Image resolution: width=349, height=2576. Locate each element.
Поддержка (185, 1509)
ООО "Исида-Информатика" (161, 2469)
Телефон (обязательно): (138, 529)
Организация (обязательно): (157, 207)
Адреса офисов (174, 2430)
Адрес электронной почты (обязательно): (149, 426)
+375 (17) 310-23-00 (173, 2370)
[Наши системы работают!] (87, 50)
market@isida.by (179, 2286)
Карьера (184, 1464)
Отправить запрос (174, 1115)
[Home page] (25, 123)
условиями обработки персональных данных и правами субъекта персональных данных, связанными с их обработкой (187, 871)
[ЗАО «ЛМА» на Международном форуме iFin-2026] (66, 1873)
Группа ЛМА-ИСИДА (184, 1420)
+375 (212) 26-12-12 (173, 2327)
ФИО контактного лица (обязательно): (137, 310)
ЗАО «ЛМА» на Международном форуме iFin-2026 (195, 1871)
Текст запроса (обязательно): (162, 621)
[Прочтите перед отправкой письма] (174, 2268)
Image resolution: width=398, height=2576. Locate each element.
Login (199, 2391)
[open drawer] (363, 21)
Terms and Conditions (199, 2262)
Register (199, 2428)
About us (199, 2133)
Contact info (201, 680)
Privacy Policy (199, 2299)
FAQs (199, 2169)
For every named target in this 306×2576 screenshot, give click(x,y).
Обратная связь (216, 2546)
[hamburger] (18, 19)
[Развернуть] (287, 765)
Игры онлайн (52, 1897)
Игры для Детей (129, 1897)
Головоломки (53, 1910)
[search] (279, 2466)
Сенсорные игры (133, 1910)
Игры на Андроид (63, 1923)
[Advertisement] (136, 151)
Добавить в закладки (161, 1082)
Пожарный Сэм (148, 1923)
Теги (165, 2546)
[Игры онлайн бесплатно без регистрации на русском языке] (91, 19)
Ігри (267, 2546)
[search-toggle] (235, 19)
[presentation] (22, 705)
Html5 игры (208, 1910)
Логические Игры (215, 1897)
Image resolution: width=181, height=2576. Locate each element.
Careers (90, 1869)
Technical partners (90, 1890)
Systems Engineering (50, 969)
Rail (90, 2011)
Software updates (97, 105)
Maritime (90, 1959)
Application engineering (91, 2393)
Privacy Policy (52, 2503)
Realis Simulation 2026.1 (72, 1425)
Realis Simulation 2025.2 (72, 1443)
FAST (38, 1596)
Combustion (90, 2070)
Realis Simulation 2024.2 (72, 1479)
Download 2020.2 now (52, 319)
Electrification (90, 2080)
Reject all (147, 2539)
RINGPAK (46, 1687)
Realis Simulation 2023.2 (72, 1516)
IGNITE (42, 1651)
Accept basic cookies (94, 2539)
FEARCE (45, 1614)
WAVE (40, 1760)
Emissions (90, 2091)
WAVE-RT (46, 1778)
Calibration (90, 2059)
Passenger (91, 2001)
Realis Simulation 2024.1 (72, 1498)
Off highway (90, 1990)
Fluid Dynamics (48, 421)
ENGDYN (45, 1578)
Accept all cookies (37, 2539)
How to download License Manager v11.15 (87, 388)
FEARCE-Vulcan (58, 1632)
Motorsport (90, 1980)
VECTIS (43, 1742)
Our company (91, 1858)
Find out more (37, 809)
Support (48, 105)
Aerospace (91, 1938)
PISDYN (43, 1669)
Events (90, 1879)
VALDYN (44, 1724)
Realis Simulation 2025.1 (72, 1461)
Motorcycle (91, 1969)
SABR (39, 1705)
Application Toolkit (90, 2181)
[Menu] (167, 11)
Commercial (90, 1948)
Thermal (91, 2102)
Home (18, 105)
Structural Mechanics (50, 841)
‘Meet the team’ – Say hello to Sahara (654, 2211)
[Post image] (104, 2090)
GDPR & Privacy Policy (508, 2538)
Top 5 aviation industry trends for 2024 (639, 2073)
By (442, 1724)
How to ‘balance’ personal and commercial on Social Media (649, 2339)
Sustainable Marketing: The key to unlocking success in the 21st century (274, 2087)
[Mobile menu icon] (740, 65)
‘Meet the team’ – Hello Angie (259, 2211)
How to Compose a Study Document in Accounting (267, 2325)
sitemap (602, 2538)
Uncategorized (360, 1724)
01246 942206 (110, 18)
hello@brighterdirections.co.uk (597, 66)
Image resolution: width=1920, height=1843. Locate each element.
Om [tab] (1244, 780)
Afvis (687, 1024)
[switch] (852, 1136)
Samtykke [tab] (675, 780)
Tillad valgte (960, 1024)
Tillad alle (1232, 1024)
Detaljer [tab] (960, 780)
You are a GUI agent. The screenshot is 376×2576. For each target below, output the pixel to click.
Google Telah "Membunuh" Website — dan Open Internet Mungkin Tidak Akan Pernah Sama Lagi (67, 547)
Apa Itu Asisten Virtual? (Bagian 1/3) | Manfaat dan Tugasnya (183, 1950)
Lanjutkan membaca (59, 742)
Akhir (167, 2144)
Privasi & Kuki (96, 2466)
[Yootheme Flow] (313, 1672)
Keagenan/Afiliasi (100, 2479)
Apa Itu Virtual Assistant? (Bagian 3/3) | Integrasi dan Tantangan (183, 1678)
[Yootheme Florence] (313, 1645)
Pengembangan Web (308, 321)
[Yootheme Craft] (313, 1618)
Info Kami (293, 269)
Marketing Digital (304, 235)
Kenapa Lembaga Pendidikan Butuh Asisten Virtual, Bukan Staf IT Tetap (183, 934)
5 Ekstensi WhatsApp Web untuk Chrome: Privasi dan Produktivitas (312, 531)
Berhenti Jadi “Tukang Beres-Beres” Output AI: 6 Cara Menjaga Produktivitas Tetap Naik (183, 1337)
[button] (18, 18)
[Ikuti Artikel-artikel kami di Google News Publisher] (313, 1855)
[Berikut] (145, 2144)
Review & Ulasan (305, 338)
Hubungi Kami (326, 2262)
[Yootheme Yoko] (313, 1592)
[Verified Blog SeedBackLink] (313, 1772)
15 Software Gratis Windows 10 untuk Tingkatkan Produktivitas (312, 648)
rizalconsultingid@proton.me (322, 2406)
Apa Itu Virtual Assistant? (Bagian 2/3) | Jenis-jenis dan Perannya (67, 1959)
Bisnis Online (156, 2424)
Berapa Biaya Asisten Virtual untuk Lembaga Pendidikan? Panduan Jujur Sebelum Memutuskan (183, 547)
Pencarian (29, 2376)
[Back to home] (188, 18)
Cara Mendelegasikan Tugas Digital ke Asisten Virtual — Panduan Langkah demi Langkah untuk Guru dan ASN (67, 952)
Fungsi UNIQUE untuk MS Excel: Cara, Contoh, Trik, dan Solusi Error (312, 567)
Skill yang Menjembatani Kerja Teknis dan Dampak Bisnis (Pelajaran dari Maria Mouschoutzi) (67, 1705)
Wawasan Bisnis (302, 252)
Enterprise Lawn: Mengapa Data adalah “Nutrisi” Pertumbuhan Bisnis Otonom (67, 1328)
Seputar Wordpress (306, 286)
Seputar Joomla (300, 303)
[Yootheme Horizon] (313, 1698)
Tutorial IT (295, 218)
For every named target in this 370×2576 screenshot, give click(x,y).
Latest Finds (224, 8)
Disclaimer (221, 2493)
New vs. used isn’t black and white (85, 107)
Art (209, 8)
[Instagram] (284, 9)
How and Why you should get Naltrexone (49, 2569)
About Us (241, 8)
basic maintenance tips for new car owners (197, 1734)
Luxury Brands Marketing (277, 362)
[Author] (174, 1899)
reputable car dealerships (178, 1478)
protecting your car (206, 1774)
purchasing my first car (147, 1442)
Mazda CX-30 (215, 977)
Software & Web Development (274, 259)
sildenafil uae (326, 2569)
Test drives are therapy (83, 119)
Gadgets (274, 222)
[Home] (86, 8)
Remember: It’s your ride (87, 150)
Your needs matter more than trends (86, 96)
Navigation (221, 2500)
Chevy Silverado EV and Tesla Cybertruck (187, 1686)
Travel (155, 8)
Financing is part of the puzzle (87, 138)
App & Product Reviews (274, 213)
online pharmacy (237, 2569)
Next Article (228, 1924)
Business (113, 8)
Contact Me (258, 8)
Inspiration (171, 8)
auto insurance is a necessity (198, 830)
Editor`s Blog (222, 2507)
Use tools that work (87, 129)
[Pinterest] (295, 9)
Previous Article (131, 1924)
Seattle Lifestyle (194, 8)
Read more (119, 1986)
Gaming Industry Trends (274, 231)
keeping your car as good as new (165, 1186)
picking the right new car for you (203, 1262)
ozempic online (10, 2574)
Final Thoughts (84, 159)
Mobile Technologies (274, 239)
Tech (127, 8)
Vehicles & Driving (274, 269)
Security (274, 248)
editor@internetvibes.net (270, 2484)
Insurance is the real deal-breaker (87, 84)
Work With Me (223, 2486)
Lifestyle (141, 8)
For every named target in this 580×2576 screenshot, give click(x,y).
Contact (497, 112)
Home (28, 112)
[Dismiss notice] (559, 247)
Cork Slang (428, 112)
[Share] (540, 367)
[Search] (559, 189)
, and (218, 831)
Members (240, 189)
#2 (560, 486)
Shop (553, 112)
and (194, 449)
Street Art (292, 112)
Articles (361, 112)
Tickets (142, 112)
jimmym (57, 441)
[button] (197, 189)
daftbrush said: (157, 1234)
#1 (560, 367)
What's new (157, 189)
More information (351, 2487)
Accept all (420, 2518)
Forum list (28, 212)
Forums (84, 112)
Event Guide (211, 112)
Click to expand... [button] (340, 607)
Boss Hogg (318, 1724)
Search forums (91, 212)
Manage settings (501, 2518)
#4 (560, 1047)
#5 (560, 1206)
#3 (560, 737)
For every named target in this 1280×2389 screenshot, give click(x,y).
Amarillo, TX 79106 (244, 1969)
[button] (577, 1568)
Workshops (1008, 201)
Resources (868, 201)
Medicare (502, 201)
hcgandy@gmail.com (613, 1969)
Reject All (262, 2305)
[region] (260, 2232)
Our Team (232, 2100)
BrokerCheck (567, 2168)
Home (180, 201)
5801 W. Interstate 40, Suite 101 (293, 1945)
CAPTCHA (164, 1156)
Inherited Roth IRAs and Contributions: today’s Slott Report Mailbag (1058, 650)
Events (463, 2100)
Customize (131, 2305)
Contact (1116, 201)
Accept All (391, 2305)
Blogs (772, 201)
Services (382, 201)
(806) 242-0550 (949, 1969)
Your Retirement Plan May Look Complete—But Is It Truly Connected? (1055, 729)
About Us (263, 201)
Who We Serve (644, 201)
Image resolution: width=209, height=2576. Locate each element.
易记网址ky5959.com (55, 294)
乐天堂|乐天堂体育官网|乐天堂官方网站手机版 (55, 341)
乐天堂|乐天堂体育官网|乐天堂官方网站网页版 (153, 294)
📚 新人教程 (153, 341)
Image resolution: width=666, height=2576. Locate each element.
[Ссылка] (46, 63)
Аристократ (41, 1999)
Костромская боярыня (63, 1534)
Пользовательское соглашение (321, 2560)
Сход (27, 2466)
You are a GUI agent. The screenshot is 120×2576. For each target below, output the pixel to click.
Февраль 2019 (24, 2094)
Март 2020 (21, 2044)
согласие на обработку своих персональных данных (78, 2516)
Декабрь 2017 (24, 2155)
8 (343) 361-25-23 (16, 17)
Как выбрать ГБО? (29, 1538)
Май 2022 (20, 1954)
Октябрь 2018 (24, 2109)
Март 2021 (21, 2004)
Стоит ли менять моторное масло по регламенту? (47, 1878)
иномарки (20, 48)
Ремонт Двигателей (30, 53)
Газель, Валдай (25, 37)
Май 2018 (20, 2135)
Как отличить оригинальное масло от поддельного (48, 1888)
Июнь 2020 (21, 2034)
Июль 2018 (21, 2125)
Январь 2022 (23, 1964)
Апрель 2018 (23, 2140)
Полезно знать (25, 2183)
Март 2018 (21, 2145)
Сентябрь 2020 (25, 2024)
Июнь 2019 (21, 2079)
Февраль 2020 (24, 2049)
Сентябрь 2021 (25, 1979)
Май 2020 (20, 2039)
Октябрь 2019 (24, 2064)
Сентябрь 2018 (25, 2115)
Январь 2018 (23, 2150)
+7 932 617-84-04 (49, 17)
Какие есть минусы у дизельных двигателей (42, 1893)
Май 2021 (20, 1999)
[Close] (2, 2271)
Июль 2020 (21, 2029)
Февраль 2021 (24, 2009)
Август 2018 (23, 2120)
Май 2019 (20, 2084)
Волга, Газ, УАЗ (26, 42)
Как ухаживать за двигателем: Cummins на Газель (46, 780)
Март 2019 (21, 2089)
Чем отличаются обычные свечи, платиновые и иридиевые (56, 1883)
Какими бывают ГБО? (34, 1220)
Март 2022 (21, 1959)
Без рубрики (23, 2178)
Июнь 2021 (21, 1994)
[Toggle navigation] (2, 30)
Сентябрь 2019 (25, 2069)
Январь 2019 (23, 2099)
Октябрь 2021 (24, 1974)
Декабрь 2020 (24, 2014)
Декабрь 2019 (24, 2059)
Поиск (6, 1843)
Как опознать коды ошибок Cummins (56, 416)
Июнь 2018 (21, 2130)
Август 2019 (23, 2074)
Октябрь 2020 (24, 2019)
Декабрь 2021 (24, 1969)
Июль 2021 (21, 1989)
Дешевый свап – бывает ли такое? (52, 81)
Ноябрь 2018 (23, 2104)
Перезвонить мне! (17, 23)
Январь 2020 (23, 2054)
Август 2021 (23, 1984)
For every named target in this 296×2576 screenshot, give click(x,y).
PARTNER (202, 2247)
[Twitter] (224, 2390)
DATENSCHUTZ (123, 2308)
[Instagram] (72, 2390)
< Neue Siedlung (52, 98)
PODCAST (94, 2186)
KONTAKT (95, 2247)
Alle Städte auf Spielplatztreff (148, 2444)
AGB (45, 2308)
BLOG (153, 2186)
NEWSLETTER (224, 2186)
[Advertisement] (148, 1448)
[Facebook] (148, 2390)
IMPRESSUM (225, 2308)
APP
★ ★ ★ ★
▸ TASK BRIEF: The expected response consists solely of the lines from the one with "< Neue Siedlung (52, 98)" through the end of the records, repeated exactly.

▸ SOLUTION:
< Neue Siedlung (52, 98)
PODCAST (94, 2186)
KONTAKT (95, 2247)
Alle Städte auf Spielplatztreff (148, 2444)
AGB (45, 2308)
BLOG (153, 2186)
NEWSLETTER (224, 2186)
[Advertisement] (148, 1448)
[Facebook] (148, 2390)
IMPRESSUM (225, 2308)
APP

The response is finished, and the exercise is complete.